History teaches that sometimes the best reformers emerge from the heart of corruption itself. The best thieves make the best policemen, because they know every trick of the trade. The hardest generals to negotiate with tyranny are often those who once enforced it. Winston Churchill himself was once described as a political thug — but it took a man of his obstinate defiance to stand against Hitler’s brutality.
Through that lens, Tchiroma may indeed be the most courageous candidate to handle the system — if he is willing to go the full length. To redeem the nation, he would need to dismantle the machinery he once helped maintain, expose the lies he once repeated, and deliver the truth he once buried.
The question remains whether he has the moral stamina to do so — to turn from spokesman to statesman, from insider to reformer.
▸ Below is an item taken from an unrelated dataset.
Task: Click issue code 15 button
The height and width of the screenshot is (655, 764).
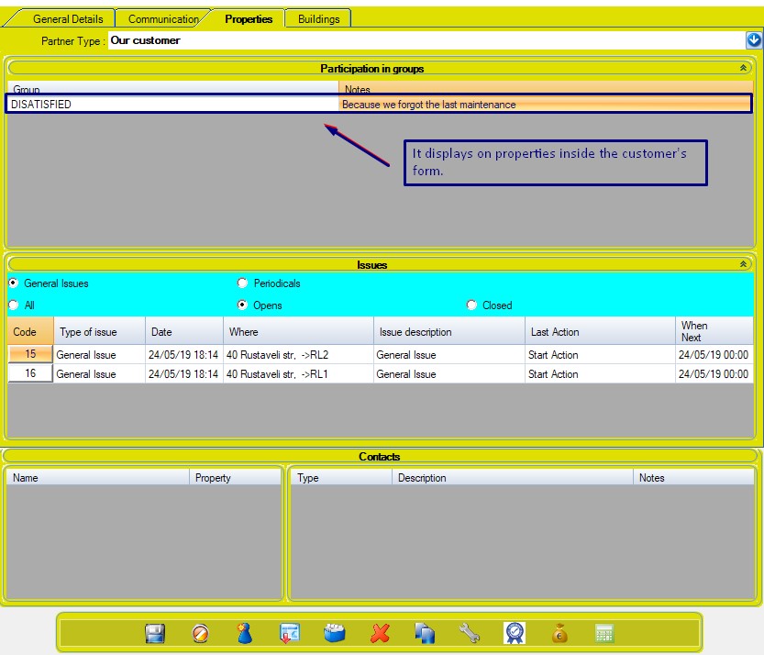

The Ambazonian Perspective
For Ambazonia, this is not theory but lived experience. Every act of repression, every fake trial, every arbitrary detention since 2017 has proven that justice and truth cannot coexist with colonial legality. Whether Biya or Tchiroma wears the crown, the structure remains the same — French at its core, corrupt in its soul.
Thus, Ambazonia’s rejection of the so-called “union” is not only political but jurisprudential and moral. A nation cannot breathe under a legal order that denies its humanity, nor can it speak under a communications regime where truth is criminalized.
A slave court cannot free the slave, and a censored press cannot inform a free people.
Until the civil law system — that aberration to dignity and liberty — and its twin, the propaganda apparatus that sustains it, are buried alongside the empire that birthed them, there will be no justice, no truth, and no peace west of the Mungo.